Stored records
++++++++++++++++++++

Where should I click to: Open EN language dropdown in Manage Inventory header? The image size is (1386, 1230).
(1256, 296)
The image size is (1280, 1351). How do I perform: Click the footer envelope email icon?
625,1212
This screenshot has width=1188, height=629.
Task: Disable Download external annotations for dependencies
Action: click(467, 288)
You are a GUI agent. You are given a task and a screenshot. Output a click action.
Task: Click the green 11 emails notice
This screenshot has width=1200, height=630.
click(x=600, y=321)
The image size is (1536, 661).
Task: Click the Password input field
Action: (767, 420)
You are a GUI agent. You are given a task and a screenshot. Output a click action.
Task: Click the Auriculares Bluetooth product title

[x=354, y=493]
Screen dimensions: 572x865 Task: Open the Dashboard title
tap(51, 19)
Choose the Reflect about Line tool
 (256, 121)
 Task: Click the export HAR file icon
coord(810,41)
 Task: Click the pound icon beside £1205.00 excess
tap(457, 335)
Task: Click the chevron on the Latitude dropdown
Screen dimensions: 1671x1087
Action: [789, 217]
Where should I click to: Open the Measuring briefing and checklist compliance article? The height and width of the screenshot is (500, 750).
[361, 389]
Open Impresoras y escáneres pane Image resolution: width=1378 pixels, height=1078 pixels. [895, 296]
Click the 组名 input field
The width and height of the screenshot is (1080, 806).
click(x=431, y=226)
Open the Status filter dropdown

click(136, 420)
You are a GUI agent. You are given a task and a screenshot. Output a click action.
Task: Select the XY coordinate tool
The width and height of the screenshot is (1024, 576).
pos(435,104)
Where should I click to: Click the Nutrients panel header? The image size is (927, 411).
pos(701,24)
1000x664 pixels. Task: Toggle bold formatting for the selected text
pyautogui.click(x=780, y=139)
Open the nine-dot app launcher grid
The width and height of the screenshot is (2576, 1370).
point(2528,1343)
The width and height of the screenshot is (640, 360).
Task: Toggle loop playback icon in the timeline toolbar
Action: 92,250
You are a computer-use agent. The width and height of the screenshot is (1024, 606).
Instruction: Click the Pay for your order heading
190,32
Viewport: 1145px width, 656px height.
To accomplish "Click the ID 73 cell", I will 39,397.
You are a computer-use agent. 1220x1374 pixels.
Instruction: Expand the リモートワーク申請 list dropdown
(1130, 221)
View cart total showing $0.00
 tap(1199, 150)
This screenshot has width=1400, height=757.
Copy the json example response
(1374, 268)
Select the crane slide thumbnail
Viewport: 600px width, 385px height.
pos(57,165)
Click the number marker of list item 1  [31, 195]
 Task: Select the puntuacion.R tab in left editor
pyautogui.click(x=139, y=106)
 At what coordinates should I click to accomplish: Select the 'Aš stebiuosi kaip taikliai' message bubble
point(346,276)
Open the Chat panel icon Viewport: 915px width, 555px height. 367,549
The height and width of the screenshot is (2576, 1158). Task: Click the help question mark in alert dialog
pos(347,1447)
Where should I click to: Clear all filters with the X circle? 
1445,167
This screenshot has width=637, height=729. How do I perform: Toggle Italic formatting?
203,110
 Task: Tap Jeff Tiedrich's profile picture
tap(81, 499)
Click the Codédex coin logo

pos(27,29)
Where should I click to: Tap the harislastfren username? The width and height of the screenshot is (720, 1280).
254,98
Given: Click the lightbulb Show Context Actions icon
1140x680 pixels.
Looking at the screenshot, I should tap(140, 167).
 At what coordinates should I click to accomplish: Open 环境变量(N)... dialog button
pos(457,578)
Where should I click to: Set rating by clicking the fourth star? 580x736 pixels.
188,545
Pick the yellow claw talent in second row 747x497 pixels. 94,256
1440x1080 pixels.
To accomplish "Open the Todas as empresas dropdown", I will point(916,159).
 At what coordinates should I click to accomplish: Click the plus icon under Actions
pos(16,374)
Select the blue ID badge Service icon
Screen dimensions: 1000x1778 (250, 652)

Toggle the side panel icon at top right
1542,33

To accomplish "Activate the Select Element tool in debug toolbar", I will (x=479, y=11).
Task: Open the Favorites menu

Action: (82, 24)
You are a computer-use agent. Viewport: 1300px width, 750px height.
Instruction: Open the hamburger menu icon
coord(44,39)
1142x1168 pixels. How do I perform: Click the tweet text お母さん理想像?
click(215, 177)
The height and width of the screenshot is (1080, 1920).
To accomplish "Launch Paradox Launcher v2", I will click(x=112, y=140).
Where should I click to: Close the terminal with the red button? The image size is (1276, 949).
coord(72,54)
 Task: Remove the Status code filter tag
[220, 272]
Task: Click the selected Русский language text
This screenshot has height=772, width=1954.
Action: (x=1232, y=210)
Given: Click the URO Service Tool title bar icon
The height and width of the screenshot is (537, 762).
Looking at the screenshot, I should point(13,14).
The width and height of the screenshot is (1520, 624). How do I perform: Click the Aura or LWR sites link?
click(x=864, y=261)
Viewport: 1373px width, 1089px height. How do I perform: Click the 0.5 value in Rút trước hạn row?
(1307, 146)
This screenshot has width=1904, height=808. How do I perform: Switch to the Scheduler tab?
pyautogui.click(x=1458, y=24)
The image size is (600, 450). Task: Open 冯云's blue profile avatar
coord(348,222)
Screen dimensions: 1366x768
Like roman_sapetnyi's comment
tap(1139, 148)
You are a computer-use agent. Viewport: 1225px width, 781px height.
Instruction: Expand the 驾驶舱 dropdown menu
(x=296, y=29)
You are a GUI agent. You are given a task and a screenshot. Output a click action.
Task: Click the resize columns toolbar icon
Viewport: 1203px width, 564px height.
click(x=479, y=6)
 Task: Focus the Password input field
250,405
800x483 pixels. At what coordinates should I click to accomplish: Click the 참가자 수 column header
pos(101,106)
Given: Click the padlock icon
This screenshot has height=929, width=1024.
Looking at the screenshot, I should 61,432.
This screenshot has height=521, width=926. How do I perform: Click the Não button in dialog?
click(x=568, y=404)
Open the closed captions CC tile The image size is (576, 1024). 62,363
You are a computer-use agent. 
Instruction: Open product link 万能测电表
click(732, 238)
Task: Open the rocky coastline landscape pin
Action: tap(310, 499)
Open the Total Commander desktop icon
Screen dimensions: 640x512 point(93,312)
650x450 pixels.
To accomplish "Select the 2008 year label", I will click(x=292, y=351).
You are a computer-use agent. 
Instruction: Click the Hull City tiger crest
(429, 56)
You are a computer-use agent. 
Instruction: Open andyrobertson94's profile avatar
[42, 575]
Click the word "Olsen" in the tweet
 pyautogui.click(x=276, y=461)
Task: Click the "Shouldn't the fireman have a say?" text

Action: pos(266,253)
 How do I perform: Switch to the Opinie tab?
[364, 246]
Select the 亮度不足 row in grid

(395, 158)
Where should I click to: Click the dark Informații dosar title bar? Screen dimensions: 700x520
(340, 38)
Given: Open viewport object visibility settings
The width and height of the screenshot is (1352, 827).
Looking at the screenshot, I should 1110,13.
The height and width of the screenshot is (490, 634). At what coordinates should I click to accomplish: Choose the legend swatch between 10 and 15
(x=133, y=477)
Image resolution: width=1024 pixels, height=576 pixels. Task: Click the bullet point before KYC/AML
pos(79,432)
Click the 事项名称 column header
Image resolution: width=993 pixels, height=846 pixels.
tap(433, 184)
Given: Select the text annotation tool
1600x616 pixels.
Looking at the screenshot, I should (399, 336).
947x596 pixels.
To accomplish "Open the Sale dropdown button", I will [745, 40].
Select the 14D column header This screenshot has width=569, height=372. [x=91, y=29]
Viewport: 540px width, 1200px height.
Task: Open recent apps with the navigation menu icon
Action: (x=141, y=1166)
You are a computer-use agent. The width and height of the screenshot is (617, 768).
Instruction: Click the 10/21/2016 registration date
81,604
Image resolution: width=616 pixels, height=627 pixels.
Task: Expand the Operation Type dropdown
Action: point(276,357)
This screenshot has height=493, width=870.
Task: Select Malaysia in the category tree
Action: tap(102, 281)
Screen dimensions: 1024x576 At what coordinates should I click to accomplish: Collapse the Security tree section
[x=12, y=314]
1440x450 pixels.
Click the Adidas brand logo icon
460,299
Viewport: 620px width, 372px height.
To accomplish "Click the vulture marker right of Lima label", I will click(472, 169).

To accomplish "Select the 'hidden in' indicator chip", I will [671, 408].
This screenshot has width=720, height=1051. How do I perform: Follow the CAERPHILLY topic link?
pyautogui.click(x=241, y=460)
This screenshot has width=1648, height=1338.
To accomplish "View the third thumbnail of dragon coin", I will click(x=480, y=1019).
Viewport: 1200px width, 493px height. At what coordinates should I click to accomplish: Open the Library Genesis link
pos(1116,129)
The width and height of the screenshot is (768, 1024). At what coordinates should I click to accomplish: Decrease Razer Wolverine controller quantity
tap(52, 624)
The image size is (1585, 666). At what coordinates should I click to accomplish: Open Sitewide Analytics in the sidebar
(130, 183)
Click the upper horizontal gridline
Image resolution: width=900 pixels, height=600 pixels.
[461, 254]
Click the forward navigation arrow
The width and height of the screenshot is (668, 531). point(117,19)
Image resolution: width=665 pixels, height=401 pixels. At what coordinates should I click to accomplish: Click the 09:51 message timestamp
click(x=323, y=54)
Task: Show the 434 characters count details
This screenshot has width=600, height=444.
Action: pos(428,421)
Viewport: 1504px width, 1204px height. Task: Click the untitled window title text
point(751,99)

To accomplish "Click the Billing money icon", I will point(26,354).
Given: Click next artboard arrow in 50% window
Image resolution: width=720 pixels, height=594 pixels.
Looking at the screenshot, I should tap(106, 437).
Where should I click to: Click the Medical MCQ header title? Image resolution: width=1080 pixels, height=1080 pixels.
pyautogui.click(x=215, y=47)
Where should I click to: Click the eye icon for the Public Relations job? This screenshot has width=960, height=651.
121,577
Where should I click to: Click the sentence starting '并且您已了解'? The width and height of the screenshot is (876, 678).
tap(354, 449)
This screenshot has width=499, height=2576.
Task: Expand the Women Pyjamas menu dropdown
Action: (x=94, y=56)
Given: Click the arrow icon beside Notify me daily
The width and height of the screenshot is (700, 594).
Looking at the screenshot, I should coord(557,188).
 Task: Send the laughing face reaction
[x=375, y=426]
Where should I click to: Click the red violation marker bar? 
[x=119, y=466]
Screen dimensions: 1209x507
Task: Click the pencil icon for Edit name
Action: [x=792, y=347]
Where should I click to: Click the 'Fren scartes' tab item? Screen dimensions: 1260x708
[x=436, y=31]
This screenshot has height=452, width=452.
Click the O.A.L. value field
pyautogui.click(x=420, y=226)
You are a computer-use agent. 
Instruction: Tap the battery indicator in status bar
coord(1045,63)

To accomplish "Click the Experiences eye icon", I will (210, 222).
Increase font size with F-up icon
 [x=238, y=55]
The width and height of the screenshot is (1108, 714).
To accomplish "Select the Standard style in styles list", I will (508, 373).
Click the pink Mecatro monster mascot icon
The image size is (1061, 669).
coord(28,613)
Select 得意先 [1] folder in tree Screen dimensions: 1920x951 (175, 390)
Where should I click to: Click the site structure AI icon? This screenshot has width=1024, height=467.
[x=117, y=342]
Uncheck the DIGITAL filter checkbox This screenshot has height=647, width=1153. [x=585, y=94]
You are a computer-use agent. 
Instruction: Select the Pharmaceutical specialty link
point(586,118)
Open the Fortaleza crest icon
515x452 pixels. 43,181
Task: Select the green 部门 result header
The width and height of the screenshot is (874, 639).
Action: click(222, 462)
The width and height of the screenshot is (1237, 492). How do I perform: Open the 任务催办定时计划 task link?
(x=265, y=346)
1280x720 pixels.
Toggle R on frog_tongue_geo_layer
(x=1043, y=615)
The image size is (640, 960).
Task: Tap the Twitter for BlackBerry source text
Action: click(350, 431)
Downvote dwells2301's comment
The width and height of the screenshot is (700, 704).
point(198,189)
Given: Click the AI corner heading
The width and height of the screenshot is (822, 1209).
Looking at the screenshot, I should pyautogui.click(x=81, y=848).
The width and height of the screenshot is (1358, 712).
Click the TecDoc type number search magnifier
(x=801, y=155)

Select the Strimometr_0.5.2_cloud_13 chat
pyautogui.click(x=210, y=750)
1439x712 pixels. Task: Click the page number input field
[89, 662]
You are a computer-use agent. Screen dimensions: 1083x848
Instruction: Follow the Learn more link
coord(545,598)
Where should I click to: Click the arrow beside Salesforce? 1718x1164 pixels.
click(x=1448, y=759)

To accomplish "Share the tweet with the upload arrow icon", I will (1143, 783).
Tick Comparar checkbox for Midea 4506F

++++++++++++++++++++

> [PROBLEM DESCRIPTION]
Scan the entries above for the word "green", then copy every line in which it occurs.

> [EXERCISE ANSWER]
Task: Click the green 11 emails notice
Task: Select the green 部门 result header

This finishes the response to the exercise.